◆ Assignment: Write out only the lines running from the one that contains "This screenshot has height=546, width=685." to the end of the material, both ends included.

◆ Given entries:

————

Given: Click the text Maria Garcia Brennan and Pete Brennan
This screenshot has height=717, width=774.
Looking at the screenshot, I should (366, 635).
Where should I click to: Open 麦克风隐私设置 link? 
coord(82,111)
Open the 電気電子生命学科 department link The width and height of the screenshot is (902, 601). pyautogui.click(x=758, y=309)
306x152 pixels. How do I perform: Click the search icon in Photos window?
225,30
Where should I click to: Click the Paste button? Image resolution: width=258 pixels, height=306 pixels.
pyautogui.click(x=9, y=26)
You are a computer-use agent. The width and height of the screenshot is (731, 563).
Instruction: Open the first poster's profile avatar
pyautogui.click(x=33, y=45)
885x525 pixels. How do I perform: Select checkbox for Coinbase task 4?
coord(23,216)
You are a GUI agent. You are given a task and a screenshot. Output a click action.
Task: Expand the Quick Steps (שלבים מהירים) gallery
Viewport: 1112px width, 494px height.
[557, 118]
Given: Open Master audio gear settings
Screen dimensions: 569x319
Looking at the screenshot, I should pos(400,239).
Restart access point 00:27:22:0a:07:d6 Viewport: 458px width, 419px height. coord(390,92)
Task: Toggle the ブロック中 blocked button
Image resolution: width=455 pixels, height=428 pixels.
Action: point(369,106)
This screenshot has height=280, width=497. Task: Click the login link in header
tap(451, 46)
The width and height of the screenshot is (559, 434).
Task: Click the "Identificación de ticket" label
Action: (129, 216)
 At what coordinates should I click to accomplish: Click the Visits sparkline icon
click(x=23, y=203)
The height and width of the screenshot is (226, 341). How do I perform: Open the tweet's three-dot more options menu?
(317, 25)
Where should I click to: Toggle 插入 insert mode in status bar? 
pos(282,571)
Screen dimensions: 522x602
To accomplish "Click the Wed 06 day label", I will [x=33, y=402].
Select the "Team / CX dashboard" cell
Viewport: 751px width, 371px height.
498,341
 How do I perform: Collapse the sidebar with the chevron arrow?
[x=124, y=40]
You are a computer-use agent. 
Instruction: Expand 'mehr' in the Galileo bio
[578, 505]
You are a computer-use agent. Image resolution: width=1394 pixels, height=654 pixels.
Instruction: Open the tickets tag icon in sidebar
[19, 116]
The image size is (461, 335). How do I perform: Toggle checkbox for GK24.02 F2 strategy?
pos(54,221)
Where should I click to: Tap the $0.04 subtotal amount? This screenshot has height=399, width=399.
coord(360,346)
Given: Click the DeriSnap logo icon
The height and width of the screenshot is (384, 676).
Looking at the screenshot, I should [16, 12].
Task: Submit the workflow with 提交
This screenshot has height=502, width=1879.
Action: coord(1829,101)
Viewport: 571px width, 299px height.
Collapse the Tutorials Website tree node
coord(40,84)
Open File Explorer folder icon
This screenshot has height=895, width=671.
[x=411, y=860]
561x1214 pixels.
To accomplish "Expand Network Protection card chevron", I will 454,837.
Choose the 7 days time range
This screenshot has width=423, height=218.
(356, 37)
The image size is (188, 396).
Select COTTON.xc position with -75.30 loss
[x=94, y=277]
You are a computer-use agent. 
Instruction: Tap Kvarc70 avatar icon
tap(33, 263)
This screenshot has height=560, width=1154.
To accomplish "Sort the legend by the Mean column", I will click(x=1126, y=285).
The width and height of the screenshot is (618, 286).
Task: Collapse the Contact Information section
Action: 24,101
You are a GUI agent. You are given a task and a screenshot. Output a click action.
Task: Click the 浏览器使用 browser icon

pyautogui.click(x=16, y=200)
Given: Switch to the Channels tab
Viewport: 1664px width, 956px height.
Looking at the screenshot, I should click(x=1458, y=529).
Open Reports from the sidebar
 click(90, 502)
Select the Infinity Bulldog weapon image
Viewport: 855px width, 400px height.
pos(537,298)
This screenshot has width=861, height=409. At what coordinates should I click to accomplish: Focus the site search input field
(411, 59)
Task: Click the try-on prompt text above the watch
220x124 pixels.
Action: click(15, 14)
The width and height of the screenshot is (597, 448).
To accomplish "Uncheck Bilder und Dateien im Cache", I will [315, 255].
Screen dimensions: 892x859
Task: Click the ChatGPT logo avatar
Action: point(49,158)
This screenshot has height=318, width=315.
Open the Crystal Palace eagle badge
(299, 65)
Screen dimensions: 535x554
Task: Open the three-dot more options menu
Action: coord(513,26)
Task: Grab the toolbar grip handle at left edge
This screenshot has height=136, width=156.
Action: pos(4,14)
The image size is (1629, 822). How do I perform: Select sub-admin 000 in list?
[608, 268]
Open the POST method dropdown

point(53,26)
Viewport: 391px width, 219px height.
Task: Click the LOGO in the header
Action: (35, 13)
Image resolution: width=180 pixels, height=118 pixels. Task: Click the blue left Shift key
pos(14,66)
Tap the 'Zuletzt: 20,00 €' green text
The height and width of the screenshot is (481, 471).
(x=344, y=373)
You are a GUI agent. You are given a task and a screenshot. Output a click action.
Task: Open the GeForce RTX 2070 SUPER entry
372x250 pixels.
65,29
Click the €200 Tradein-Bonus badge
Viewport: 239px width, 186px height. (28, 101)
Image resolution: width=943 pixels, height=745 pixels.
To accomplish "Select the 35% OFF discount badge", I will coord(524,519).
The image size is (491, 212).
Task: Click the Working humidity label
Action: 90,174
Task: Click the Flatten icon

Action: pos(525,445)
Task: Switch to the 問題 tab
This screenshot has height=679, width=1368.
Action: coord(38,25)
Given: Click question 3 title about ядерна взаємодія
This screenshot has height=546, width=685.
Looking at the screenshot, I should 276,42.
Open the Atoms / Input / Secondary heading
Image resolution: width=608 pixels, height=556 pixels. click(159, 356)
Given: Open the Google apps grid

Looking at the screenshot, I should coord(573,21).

————

◆ Solution:
This screenshot has height=546, width=685.
Looking at the screenshot, I should 276,42.
Open the Atoms / Input / Secondary heading
Image resolution: width=608 pixels, height=556 pixels. click(159, 356)
Given: Open the Google apps grid

Looking at the screenshot, I should coord(573,21).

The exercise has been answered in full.